Online Newspapers are taking the place of Print Media. B. BODY of your Speech 1. Main Point #1 State Point 1 For some unique features Internet is causing the death of Newspaper. State a Reason * Online Newspaper can reach more readers. * It can give any news more instantly than Newspaper. * It provides Hyperlink for more news. * Cost of Newsprint paper is rising. * Free advertising is available in the Internet. * Easy access to Online Archives. * It provides video or audio clip of the news. * Old issues are easily accessible. Nearly four billion trees worldwide are cut down annually for paper alone. So paper is not environment friendly. * Low cost of publication. * You didn’t need printing presses, paper or delivery trucks. You didn’t need a government license. You didn’t even need a staff. Give an Example The San Jose Mercury News was the name of the first newspaper to go online. That was in 1994. This opened a world of endless possibilities for online news. Now a paper could have more content and more focused content available to the masses. This began their transformation from “newspaper companies to information companies”.

Today 63% of internet users claim to read internet news every day. Restate the Point As the Internet Grows Up, the News Industry Is Forever Changed. 2. Main Point #2 State Point 2 What is the future of Newspaper? Can it continue under these circumstances, or is it ruined to death? State a Reason The rate of Newspaper readers are dramatically decreasing. The decline comes as readers, especially young ones, turn increasingly to the Internet for news. Advertisers are rushing to the Internet. Newspapers have not yet started to shut down in large numbers, but it is only a matter of time.
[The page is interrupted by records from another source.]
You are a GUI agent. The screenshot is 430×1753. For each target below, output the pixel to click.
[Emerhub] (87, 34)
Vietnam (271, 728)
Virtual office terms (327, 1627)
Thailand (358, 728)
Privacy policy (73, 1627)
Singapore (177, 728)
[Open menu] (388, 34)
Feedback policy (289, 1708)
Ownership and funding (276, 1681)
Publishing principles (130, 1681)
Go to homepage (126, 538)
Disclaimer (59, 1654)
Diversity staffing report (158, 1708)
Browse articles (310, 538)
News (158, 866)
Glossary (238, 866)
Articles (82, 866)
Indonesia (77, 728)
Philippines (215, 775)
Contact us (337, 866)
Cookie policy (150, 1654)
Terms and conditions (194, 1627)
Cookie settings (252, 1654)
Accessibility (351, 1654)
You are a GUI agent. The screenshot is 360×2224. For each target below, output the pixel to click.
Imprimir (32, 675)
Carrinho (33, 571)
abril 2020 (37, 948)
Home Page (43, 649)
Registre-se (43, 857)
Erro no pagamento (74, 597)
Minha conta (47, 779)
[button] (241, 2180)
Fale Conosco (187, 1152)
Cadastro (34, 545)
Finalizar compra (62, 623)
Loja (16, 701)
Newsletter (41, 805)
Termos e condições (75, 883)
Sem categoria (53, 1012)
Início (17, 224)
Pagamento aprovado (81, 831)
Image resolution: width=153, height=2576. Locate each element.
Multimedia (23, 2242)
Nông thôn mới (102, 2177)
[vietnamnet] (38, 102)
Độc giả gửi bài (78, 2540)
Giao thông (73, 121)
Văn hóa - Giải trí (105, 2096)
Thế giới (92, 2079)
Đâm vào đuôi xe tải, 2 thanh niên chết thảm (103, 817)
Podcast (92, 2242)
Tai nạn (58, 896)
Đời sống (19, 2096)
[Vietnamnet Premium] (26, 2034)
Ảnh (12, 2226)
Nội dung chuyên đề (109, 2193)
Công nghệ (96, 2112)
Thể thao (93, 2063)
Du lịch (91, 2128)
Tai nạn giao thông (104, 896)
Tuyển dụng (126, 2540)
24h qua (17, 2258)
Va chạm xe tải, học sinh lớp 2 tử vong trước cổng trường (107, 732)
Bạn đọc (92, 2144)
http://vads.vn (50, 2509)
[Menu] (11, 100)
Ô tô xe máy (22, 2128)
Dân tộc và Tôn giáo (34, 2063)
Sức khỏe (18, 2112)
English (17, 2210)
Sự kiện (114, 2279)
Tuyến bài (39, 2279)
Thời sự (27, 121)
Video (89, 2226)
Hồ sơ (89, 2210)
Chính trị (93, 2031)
According to the Newspaper Association of America, the number of people employed in the newspaper industry fell by 18% between 1990 and 2004. Philip Meyer calculates in his book “The Vanishing Newspaper” that within the year 2043 newspaper will be vanished from the world. Give an Example We have already been connected with the Fiber Optic Cable. The cost of Internet use is decreasing day by day. We can see new Cyber Cafe’s in the city. You can logon to Internet any time by using your Cell Phone. GrameenPhone is delivering their Internet service to the rural areas. Restate the Point

So, we are heading towards the Internet. The Newspaper companies of Bangladesh are also aware of this fact. They have realized that the only way of their survivable is through the internet. In fine, we can say “Internet is Internet; Newspaper is the substitute of Internet. ” C. CONCLUSION 1. Again state your destination > Restate outcome or thesis: Today we have discussed about the potential benefits of Internet News. We have stated this point clearly that the survival chance of Newspaper is very low in this digital era. New generation is highly dependent on Internet. The use of Internet is increasing day by day.

Online News sites are providing more facilities. Readers are passing more time before the Internet than Newspaper. We can hear the cry of Newspaper for survivable. 2. Restate main points: State Point 1 For its unlimited features Internet is causing the death of Newspaper. State Point 2 The growth of Internet has made the future of Newspaper difficult. The Only way of survivable is by conversion to Digital Ink Media. 3. Call-to-Action: We have given a new name of Online News: Digital Ink Media. Let’s start your day with this new world of Information. Digital Ink Media is ready to surprise you.

Decide to read the Online Version of a Newspaper. 4. Decision-Maker We are so glad to inform you that we have a list of Online News sites addresses for you. It will be handed out now. Keep this list and next time when you use internet please logon to any site. I believe you will not be disheartened. Use this free service at-least one time. It will be enough for you to discover Why Internet is causing the death of Newspaper. The world will go on to its own way. Things will be changed naturally. We have to loose something and also gain something. We will loose Newspaper in near future. We will gain a Digital World with Internet.